问题:当前,慢性病高发、超重肥胖上升等趋势,对居民健康与基层医疗带来持续压力。

慢性病往往具有病程长、管理难、复发风险高等特点,单靠医疗机构末端治疗难以满足需求。

如何让健康管理从医院门口延伸到社区网格、从个人治疗前移到家庭预防,成为基层公共卫生必须回答的现实课题。

原因:一方面,生活方式变化使不合理饮食、运动不足、睡眠紊乱等风险因素更为普遍;另一方面,基层健康服务在实际运行中容易出现“碎片化”问题——宣传多、指导少,体检多、干预少,个人知晓率提升了但家庭行动难以形成闭环。

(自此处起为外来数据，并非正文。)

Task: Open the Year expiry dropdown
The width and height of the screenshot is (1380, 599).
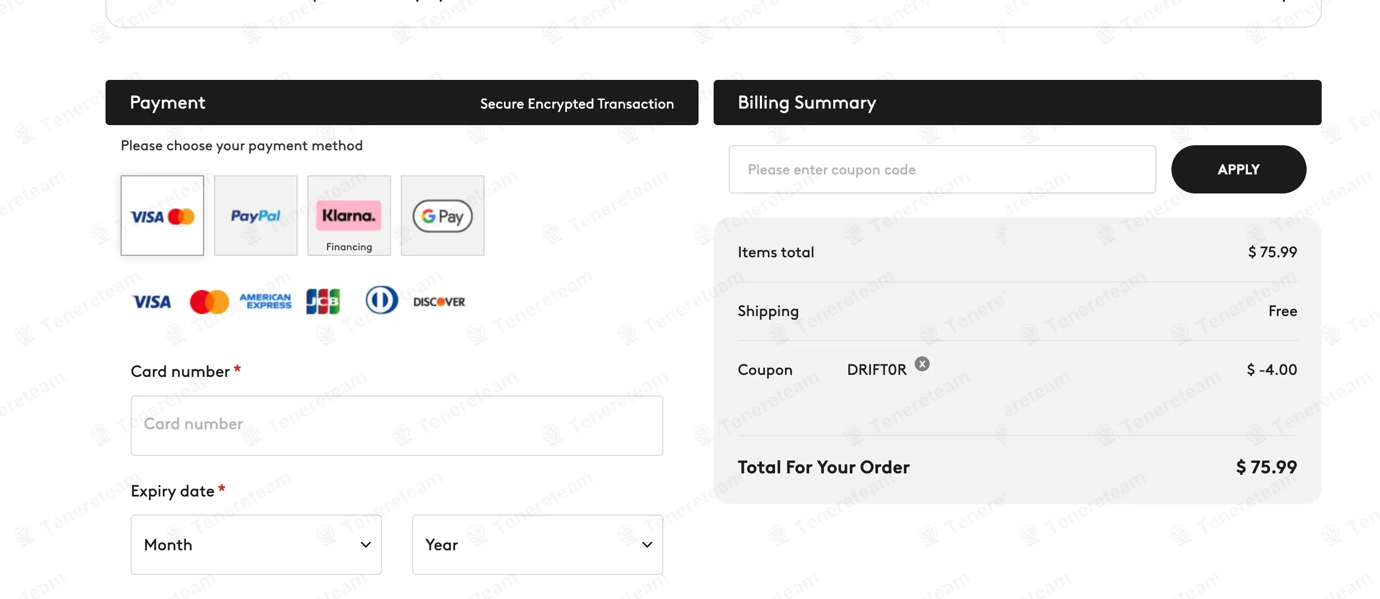Action: 537,544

同时,不少村居熟人社会特点明显,居民在饮食习惯、作息节奏上具有相对稳定性,若缺乏持续跟踪和个性化建议,健康知识很难转化为长期行为改变。

影响:在此背景下,即墨区潮海街道在后铺下村启用“家庭健康驿站”,将慢病防控和体重管理作为切入点,意在把服务端口前移、把干预关口下沉。

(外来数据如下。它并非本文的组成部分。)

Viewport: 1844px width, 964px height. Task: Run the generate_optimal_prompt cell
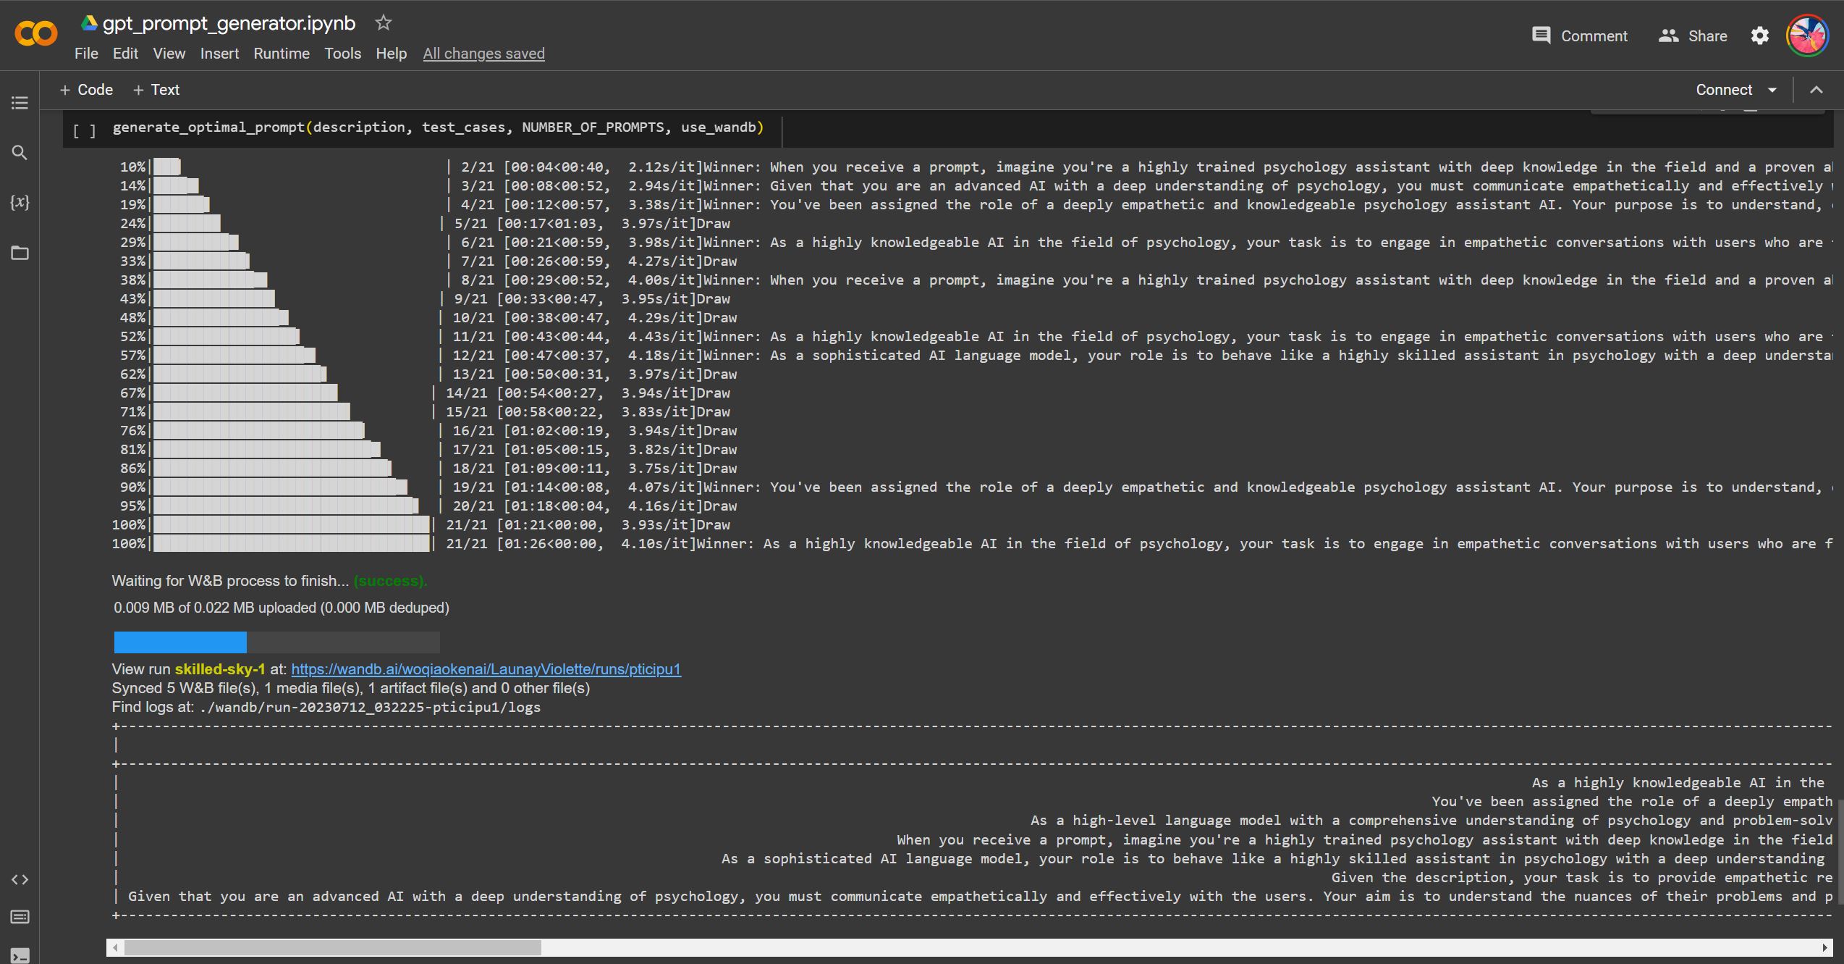coord(84,130)
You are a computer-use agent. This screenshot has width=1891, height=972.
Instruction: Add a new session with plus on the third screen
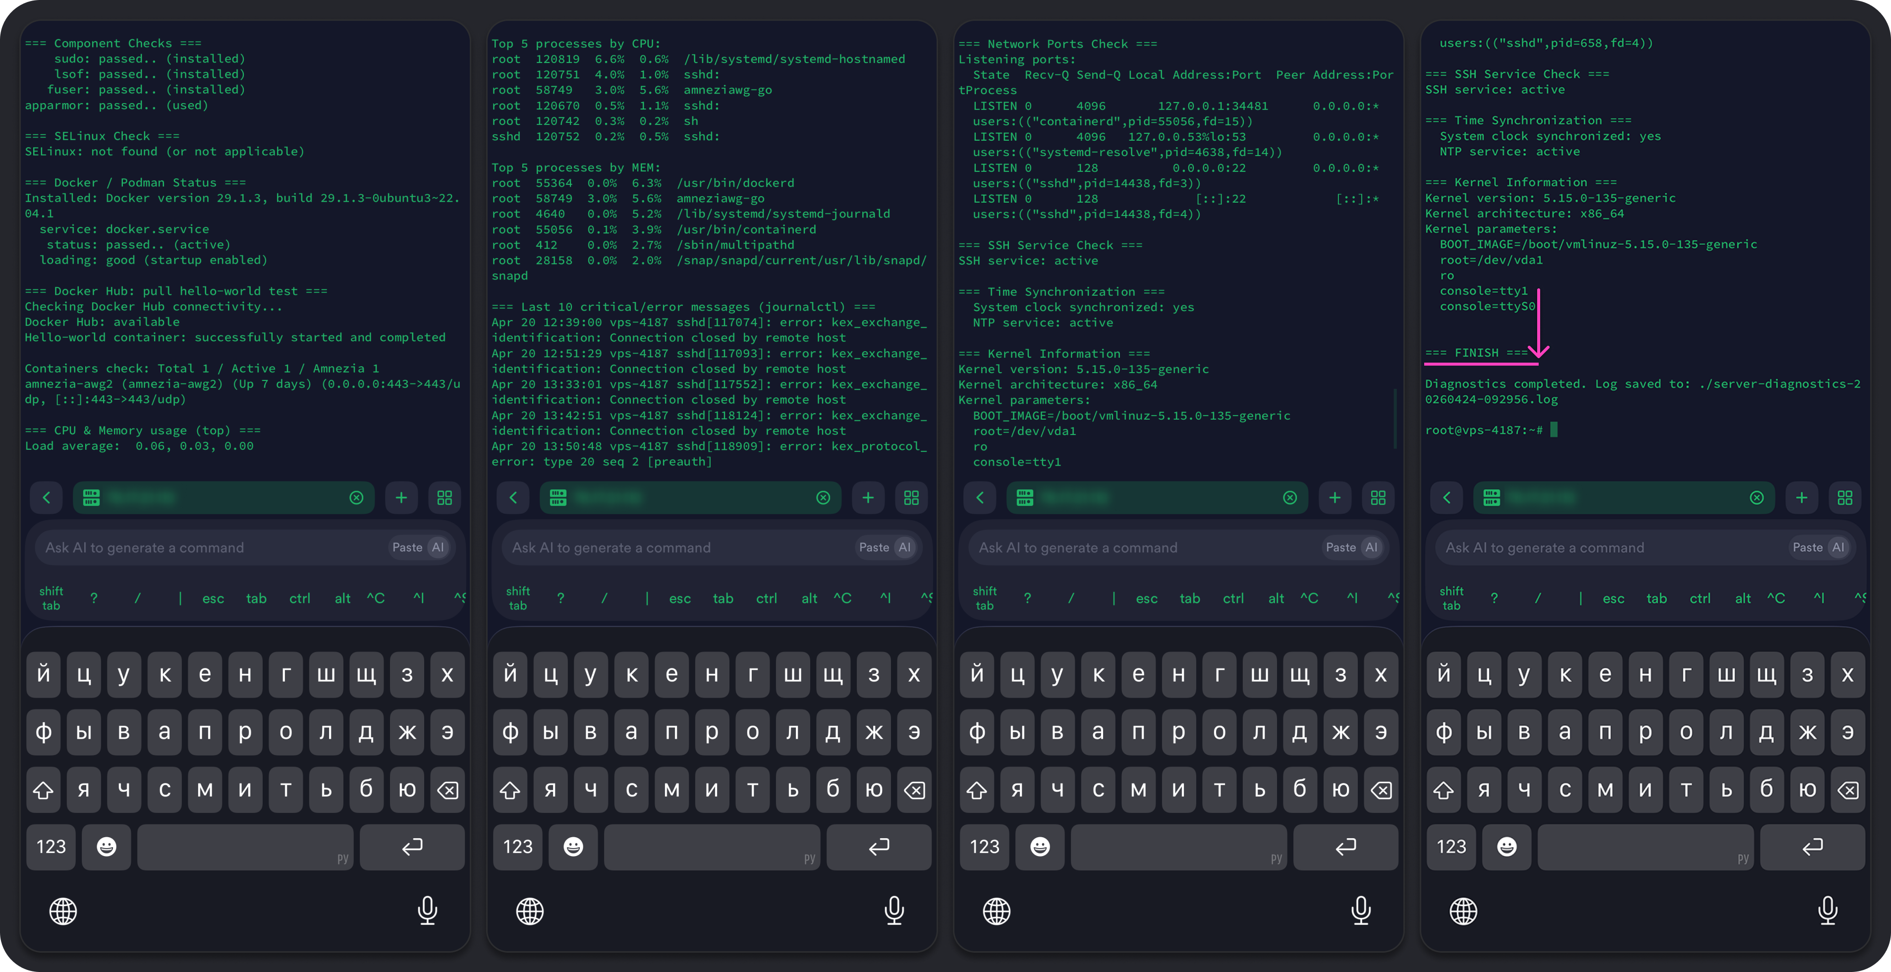click(x=1335, y=498)
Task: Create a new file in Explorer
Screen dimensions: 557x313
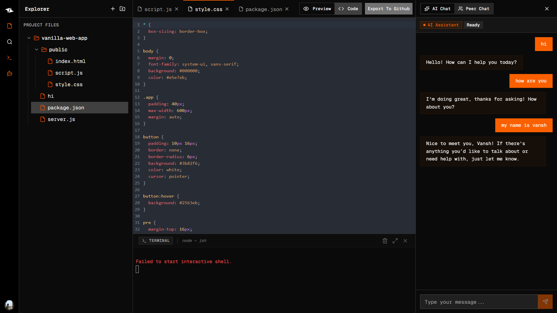Action: tap(113, 9)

驿站以家庭为单位组织动员,通过小规模、常态化的家庭健康指导,既有助于降低高血压、糖尿病等常见慢病风险,也有助于减少并发症带来的医疗负担与家庭支出。

更重要的是,它把健康服务从一次性活动转向可持续运行机制,提升基层公共卫生的可及性与连续性。

对策:后铺下村的探索突出“资源整合”和“精准落地”两条主线。

其一,整合计生、妇联与村医等力量,形成围绕家庭的协作机制:熟悉户情的工作人员承担动员与入户随访,掌握健康指标的村医提供专业评估与个性化建议,减少“只讲理念不落地”“只做体检不干预”的空转。

其二,以规范化服务推动能力提升,围绕理念、知识、技能开展递进式服务:发放健康工具包和居民健康素养资料,组织慢病相关专题讲座,提供义诊咨询、推拿等便民服务,让居民在“听得懂、用得上、愿意做”中形成改变。

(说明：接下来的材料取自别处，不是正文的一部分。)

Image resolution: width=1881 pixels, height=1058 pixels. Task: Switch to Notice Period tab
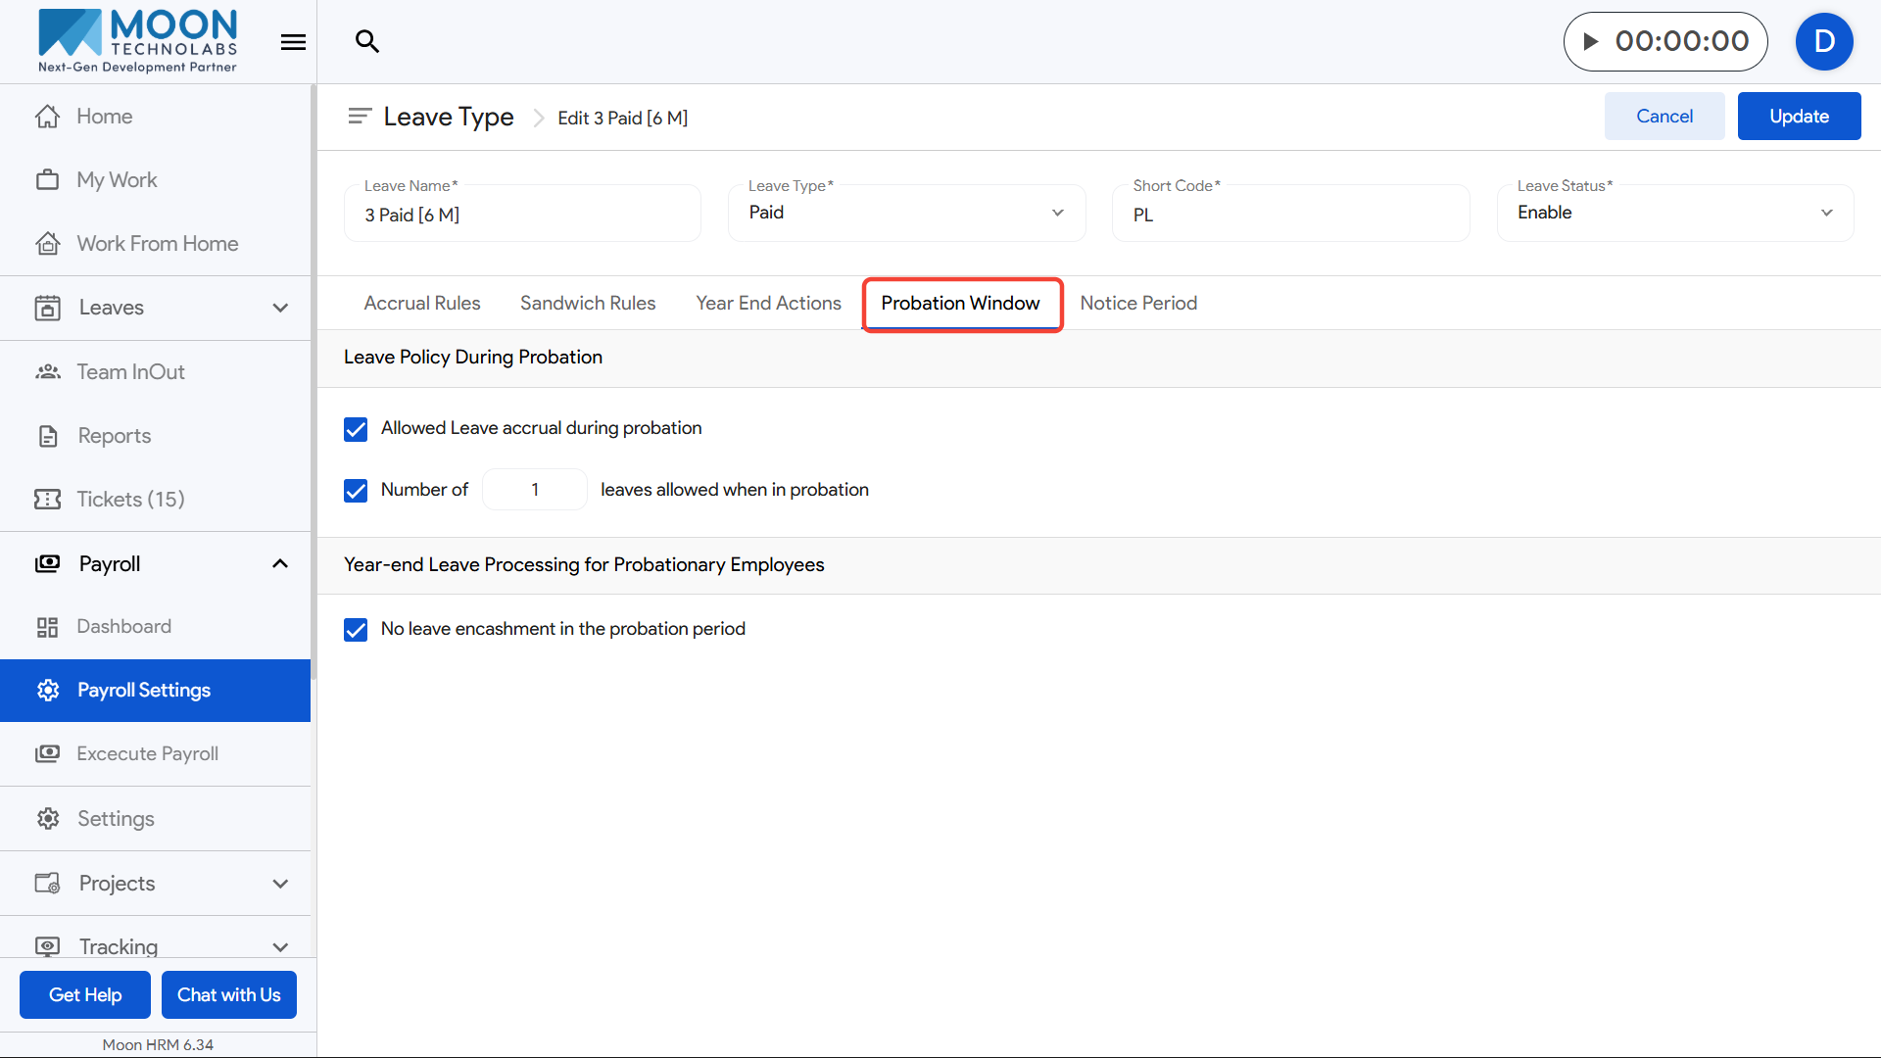tap(1138, 304)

其三,将健康倡导与家庭文明建设相结合,融入婚育文化宣传,引导家庭成员共同承担健康责任,推动健康观念从个人自觉走向家庭共识,进而形成社区层面的互促氛围。

前景:从治理逻辑看,“家庭健康驿站”体现了基层公共卫生从单一供给向多方协同的转型方向:向上争取卫健、妇幼等专业力量支撑,横向联动村级组织资源,向下对接居民真实需求,构建可追踪、可评估、可复制的闭环机制。

下一步,若要让试点经验更具推广价值,还需在三方面持续发力:建立覆盖重点人群的动态健康档案与随访制度,强化数据支撑与风险分层管理;完善家庭健康指导员的培训和考核,提升服务标准化水平;探索与社区卫生服务中心慢病门诊、家庭医生签约服务的衔接,形成“筛查—评估—干预—随访—复评”的连续管理链条。

随着更多村居复制试点、持续迭代机制,基层健康服务有望实现从活动型向体系型的转变,为推进全民健康提供更坚实的基层支点。

"家庭健康驿站"虽小,却承载着基层公共卫生服务转型的大课题。

即墨区的探索证明,破解慢性病防控难题,需要更多这样的"小切口"创新。

当健康服务真正走进家庭、融入生活,全民健康的"大文章"才能写得更实、更细、更有温度。

这一实践也为其他地区推进健康中国建设提供了有益借鉴。